**Brief:** Copy, from the data below, each line that has the word "will".

===== Dataset excerpts

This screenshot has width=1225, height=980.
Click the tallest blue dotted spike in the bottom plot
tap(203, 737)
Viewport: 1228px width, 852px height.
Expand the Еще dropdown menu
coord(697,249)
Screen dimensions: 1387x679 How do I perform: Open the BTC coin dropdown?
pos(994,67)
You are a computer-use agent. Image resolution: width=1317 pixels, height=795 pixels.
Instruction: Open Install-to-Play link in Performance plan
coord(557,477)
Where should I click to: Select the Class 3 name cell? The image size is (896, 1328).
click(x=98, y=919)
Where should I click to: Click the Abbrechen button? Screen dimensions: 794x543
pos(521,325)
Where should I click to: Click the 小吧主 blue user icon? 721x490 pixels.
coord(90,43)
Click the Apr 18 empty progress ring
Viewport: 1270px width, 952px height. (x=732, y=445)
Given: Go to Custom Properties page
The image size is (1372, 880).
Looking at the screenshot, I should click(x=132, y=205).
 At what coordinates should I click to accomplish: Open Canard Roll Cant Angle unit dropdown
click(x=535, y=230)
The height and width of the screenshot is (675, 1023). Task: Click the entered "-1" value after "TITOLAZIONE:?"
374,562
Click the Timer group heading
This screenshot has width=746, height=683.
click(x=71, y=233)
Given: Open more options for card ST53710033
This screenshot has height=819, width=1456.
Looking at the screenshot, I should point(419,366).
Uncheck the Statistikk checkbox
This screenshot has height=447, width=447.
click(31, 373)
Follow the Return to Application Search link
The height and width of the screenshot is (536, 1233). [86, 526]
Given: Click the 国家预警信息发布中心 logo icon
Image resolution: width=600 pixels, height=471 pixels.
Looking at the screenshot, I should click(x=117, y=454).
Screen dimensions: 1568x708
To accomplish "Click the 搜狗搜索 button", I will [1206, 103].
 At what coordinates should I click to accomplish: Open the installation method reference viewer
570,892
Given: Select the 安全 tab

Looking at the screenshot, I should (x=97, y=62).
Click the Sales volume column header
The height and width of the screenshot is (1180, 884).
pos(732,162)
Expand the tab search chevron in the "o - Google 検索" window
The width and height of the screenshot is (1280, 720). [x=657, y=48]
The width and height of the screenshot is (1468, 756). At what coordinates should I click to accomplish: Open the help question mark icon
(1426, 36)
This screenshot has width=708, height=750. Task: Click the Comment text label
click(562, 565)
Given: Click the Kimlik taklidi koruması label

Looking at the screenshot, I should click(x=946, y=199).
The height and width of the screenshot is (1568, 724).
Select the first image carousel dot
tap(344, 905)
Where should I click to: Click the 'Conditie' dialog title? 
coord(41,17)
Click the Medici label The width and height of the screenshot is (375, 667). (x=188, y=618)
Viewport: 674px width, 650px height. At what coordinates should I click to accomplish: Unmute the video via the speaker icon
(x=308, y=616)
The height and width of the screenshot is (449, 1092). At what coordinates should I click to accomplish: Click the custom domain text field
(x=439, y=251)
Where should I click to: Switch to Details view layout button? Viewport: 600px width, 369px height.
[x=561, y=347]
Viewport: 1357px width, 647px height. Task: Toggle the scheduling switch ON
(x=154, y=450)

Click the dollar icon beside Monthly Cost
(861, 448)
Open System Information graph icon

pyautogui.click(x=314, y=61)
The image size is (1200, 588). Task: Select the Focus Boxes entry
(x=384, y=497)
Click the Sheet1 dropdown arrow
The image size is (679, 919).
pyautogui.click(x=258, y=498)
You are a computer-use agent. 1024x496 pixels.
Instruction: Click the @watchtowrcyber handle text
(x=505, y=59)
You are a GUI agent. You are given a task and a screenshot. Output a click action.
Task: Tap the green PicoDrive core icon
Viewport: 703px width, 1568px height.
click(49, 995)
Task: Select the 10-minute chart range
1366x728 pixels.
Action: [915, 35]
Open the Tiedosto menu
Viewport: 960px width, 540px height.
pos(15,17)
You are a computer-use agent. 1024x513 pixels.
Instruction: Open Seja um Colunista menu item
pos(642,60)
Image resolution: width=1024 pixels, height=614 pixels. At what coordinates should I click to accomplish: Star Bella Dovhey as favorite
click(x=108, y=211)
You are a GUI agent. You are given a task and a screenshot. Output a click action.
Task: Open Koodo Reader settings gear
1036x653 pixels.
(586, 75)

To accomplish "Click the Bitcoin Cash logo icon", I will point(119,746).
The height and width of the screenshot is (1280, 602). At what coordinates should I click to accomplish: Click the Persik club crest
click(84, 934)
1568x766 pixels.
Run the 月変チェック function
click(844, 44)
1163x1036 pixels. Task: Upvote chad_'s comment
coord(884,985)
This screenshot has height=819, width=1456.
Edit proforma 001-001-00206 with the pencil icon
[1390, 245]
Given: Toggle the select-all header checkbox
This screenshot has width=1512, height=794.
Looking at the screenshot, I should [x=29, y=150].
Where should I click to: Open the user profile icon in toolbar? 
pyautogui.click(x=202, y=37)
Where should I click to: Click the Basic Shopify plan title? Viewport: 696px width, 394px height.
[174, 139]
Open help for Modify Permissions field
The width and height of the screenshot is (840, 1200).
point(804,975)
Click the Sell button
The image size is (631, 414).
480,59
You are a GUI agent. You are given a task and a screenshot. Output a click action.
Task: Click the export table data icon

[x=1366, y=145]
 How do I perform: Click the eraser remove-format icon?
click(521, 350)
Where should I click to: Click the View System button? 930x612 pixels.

==========

**Result for this exercise:**
To accomplish "Click the 搜狗搜索 button", I will [1206, 103].
To accomplish "Click the Bitcoin Cash logo icon", I will point(119,746).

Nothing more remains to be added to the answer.